Somewhere below is a line with "Emergency Procedures (76, 2558)" and, later, a line with "Events (311, 2491)"; repeat those two lines and all the lines between them, exactly as they are.

RECORD EXCERPTS Start Marker

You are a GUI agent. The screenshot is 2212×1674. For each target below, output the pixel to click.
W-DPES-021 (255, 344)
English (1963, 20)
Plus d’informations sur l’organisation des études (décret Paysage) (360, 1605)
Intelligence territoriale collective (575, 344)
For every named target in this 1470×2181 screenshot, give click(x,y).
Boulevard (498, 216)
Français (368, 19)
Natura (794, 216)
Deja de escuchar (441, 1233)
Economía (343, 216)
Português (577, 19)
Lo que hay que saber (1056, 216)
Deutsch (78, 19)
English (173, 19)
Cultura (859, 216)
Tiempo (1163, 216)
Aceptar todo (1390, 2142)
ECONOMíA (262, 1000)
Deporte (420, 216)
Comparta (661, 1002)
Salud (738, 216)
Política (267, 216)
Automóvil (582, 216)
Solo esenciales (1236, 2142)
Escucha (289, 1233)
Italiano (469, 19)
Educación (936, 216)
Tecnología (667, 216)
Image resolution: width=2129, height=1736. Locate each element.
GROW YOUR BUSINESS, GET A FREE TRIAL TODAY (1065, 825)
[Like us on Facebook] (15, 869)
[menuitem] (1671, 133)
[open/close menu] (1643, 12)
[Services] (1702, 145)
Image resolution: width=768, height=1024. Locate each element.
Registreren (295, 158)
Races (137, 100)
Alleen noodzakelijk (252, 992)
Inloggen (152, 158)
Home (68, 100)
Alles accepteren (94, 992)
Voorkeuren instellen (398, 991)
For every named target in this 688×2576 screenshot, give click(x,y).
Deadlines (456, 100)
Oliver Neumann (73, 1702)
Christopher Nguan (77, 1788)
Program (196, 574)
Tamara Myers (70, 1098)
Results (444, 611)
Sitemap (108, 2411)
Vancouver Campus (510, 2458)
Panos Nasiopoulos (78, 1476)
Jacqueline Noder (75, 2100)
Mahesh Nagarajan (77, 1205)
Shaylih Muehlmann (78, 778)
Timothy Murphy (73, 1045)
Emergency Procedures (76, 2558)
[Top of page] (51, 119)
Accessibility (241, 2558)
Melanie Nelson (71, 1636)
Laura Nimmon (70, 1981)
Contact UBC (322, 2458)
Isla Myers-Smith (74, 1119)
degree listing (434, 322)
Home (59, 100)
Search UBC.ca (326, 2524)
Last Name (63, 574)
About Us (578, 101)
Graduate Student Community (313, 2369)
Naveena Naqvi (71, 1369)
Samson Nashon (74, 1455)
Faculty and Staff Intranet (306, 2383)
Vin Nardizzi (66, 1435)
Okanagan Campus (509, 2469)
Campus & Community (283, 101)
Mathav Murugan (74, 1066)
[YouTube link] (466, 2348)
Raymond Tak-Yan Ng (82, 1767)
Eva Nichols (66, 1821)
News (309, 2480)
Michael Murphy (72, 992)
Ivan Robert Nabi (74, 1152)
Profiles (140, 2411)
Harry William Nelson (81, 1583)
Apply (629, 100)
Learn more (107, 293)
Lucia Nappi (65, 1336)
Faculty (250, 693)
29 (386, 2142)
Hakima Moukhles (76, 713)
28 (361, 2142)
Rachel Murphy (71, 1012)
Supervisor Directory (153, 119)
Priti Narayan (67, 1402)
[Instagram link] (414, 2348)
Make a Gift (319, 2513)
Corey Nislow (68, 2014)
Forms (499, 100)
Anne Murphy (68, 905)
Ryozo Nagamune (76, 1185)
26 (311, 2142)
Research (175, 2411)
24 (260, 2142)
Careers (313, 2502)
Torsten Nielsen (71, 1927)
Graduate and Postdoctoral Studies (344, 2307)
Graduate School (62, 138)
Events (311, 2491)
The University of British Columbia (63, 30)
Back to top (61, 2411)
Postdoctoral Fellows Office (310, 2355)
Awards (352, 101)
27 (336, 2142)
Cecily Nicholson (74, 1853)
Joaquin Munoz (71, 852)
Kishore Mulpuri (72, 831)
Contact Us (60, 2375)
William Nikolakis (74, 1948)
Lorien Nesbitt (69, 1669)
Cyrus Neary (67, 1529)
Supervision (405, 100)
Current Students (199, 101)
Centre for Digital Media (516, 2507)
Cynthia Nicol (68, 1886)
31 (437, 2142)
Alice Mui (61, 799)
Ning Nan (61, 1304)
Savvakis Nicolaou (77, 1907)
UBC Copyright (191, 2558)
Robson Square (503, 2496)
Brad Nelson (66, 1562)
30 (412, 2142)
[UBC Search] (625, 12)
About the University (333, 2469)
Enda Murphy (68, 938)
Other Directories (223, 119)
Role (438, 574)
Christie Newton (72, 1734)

RECORD EXCERPTS End Marker

- [SOLUTION BELOW]
Emergency Procedures (76, 2558)
[Top of page] (51, 119)
Accessibility (241, 2558)
Melanie Nelson (71, 1636)
Laura Nimmon (70, 1981)
Contact UBC (322, 2458)
Isla Myers-Smith (74, 1119)
degree listing (434, 322)
Home (59, 100)
Search UBC.ca (326, 2524)
Last Name (63, 574)
About Us (578, 101)
Graduate Student Community (313, 2369)
Naveena Naqvi (71, 1369)
Samson Nashon (74, 1455)
Faculty and Staff Intranet (306, 2383)
Vin Nardizzi (66, 1435)
Okanagan Campus (509, 2469)
Campus & Community (283, 101)
Mathav Murugan (74, 1066)
[YouTube link] (466, 2348)
Raymond Tak-Yan Ng (82, 1767)
Eva Nichols (66, 1821)
News (309, 2480)
Michael Murphy (72, 992)
Ivan Robert Nabi (74, 1152)
Profiles (140, 2411)
Harry William Nelson (81, 1583)
Apply (629, 100)
Learn more (107, 293)
Lucia Nappi (65, 1336)
Faculty (250, 693)
29 (386, 2142)
Hakima Moukhles (76, 713)
28 (361, 2142)
Rachel Murphy (71, 1012)
Supervisor Directory (153, 119)
Priti Narayan (67, 1402)
[Instagram link] (414, 2348)
Make a Gift (319, 2513)
Corey Nislow (68, 2014)
Forms (499, 100)
Anne Murphy (68, 905)
Ryozo Nagamune (76, 1185)
26 (311, 2142)
Research (175, 2411)
24 (260, 2142)
Careers (313, 2502)
Torsten Nielsen (71, 1927)
Graduate and Postdoctoral Studies (344, 2307)
Graduate School (62, 138)
Events (311, 2491)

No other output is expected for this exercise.